The "break glass" process: Even with strict branch protection, every team needs a documented, audited override path for true zero-day emergencies — when tests are flaky and every second costs money. Define this path in advance: who can approve a break-glass deploy, what compensating controls apply (manual smoke test checklist, rollback plan written before deploy, incident ticket number attached), and how the full post-mortem will review the decision. A break-glass used without this process is just negligence with extra steps.

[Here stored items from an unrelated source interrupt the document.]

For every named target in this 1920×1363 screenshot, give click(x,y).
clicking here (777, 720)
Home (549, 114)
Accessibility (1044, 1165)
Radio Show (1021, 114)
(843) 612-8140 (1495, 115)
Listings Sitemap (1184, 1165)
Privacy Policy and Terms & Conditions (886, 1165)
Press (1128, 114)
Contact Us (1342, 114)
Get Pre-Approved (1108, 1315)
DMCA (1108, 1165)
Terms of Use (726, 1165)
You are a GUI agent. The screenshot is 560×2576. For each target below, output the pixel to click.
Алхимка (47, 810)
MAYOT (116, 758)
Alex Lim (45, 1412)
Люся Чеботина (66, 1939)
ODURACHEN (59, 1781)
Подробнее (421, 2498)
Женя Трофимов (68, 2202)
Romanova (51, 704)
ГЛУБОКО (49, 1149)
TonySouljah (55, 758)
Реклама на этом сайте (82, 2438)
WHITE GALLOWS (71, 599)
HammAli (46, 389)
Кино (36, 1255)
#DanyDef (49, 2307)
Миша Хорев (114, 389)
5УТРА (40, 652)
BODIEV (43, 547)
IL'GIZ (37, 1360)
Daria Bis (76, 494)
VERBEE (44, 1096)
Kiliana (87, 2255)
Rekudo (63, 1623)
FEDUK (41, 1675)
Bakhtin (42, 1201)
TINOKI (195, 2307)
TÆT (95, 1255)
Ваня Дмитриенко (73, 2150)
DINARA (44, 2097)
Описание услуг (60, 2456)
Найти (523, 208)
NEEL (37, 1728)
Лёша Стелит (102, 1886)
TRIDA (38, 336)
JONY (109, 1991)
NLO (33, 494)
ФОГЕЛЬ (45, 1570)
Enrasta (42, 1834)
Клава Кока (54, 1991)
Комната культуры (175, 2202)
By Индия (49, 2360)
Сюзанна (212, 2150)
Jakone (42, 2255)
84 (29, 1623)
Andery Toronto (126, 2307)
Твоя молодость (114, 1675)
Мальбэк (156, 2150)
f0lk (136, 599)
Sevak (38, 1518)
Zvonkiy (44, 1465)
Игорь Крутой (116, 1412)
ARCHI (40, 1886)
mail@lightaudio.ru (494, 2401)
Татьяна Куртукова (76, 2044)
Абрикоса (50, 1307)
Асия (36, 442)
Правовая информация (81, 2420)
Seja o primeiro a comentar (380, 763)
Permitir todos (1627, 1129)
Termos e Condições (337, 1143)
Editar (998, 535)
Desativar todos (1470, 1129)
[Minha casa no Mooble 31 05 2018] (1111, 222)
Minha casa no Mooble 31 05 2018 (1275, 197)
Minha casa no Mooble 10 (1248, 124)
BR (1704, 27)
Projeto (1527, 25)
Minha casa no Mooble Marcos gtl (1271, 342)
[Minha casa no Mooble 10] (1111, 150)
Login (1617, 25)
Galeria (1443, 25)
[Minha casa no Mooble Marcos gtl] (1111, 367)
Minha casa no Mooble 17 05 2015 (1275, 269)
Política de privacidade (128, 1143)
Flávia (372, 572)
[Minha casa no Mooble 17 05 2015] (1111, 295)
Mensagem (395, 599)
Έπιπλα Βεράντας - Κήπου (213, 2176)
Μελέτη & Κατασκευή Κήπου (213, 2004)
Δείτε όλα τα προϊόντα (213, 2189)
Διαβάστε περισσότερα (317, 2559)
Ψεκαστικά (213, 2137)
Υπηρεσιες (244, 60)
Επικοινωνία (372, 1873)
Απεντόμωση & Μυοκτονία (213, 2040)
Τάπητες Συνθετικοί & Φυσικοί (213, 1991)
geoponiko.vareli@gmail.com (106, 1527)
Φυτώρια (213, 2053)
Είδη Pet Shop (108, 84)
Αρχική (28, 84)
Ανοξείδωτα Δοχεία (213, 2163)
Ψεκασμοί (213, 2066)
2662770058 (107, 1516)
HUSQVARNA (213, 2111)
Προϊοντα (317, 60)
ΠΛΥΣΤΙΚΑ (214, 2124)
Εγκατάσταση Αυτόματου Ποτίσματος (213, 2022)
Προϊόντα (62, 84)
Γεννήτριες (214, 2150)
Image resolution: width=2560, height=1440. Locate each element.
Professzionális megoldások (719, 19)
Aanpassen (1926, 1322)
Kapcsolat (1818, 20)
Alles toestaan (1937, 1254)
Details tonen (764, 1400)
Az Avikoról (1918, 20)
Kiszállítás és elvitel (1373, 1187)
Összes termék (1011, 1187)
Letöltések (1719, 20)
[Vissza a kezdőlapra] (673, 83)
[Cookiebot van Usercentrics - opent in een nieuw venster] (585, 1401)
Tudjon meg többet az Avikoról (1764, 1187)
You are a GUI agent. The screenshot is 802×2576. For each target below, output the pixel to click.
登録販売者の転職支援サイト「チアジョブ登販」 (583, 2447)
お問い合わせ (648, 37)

Hotfix Release Pipeline Design

Your standard release pipeline is optimized for throughput. Your hotfix pipeline must be optimized for speed without sacrificing safety. The practical differences:

Parallelism: Run unit tests, integration tests, and security scans in parallel rather than sequentially. A 45-minute sequential suite becomes a 15-minute parallel run with no quality drop.
Dedicated runners: Hotfix jobs should run on pre-warmed, reserved CI runners — not queued behind 200 regular PR builds. Reserve capacity at the infrastructure level.
Skip non-safety gates: It is acceptable to skip performance benchmarks, code coverage delta checks, and linting. It is never acceptable to skip correctness tests or security scans.
Rollback-first deploy: Before deploying the hotfix, ensure your rollback artifact (the previous version) is pre-staged in every region. Deploy the hotfix only when you can roll back in under two minutes if it makes things worse.

Mastering hotfixes and backports is what separates teams that recover gracefully from incidents from teams that compound them. The mechanics — branch from a tag, minimal fix, merge back — are simple. The discipline — governance, automation, pre-staged rollbacks, clear support windows — is what takes practice to embed into organizational culture.